Selenizing astragalus polysaccharide attenuates PCV2 replication promotion caused by oxidative stress through autophagy inhibition via PI3K/AKT activation.

Our previous studies have shown that oxidative stress could promote the porcine circovirus type 2 (PCV2) replication, and astragalus polysaccharide (APS)/selenium could suppress PCV2 replication. However, whether selenizing astragalus polysaccharide (sAPS) provides protection against oxidative stress-induced PCV2 replication promotion and the mechanism involved remain unclear.

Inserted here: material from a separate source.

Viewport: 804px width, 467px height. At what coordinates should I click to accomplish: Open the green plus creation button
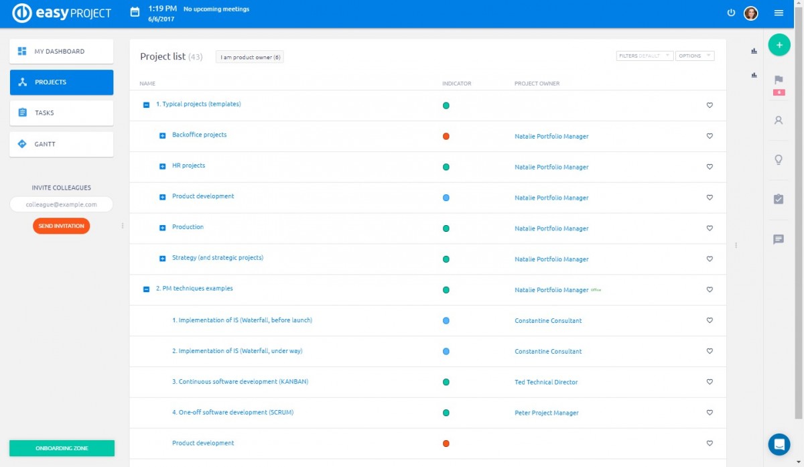click(x=779, y=45)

The present study aimed to explore the mechanism of the PCV2 replication promotion induced by oxidative stress and a novel pharmacotherapeutic approach involving the regulation of autophagy of sAPS. Our results showed that H2O2 promoted PCV2 replication via enhancing autophagy by using 3-methyladenine (3-MA) and autophagy-related gene 5 (ATG5) knockdown. Sodium selenite, APS, the mixture of sodium selenite and APS, and sAPS significantly inhibited H2O2-induced PCV2 replication promotion, respectively. Among these, sAPS exerted maximal inhibitory effect. sAPS could also significantly inhibit autophagy activated by H2O2 and increase the Akt and mTOR phosphorylation. Moreover, LY294002, the specific phosphoinositide 3-kinase/protein kinase B (PI3K/AKT) inhibitor, significantly alleviated the effects of sAPS on autophagy and PCV2 replication. Taken together, we conclude that H2O2 promotes PCV2 replication by inducing autophagy and sAPS attenuates the PCV2 replication promotion through autophagy inhibition via PI3K/AKT activation.